(ENTRIES PROVIDED)
++++++++++
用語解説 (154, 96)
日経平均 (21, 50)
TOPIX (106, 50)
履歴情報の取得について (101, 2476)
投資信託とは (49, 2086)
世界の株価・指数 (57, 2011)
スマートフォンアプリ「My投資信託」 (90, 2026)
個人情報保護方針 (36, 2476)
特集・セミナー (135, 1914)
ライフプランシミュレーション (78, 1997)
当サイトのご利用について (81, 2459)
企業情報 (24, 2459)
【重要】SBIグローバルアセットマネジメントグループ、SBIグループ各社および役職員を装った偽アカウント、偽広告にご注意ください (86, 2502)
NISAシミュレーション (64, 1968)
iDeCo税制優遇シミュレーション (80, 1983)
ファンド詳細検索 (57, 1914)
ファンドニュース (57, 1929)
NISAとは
++++++++++
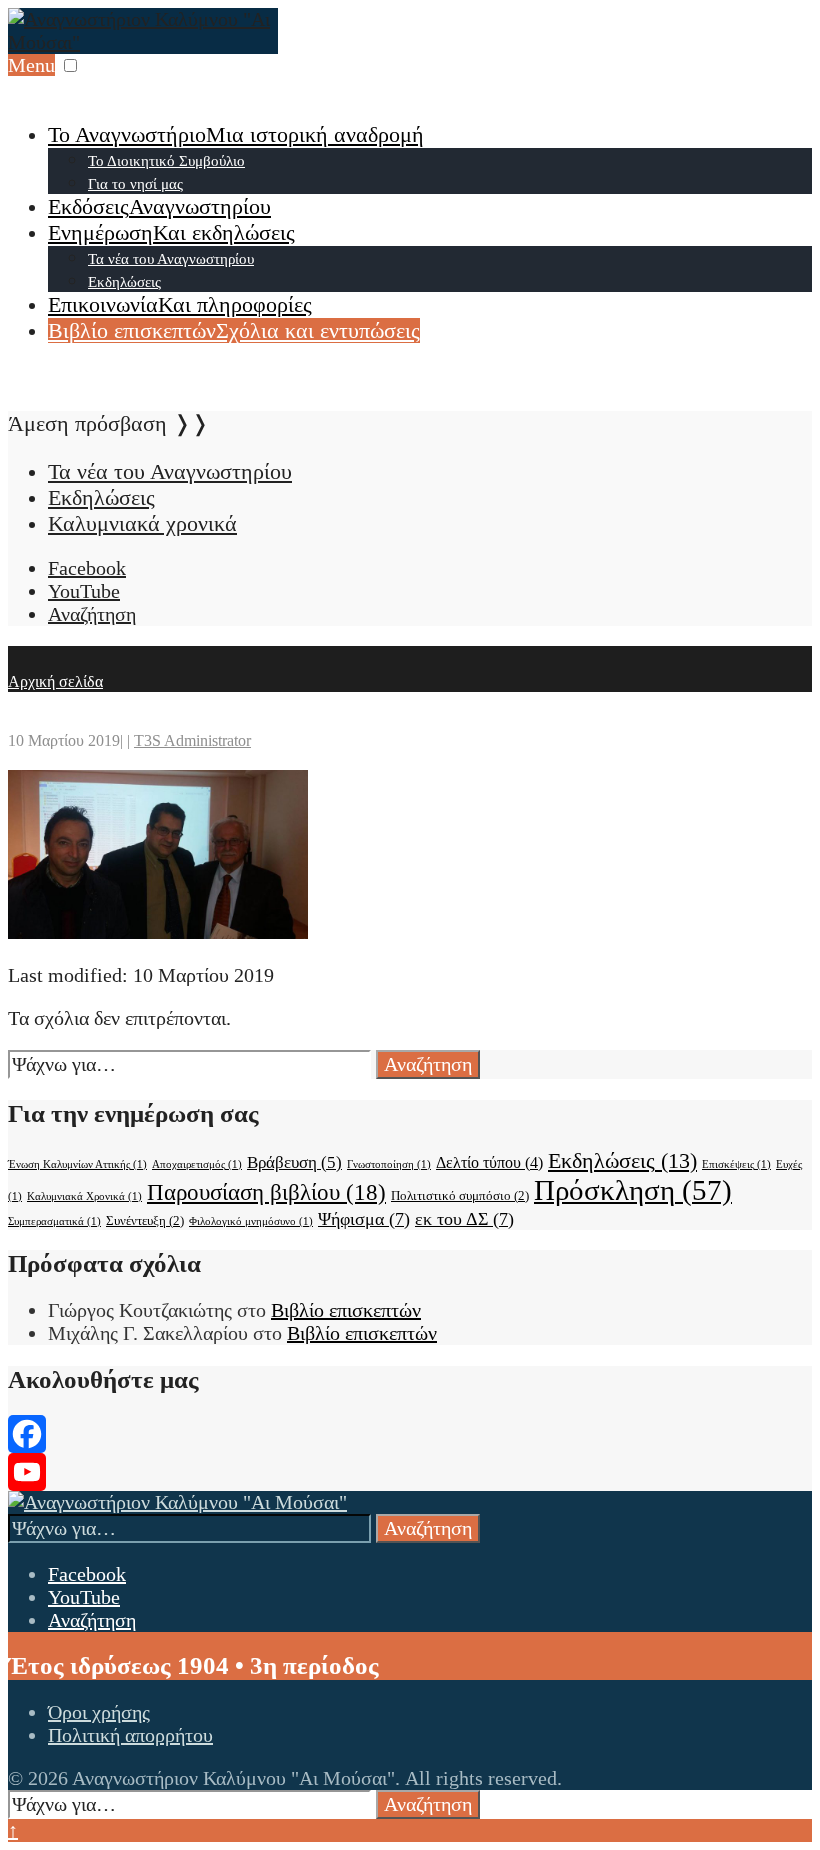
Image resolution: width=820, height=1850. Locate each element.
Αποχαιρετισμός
++++++++++
(EXERCISE DETAILS)
Return only the part of the records above that opens with the line containing "TOPIX (106, 50)" and closes with the line containing "企業情報 (24, 2459)", ends included.

(SOLUTION)
TOPIX (106, 50)
履歴情報の取得について (101, 2476)
投資信託とは (49, 2086)
世界の株価・指数 (57, 2011)
スマートフォンアプリ「My投資信託」 (90, 2026)
個人情報保護方針 (36, 2476)
特集・セミナー (135, 1914)
ライフプランシミュレーション (78, 1997)
当サイトのご利用について (81, 2459)
企業情報 (24, 2459)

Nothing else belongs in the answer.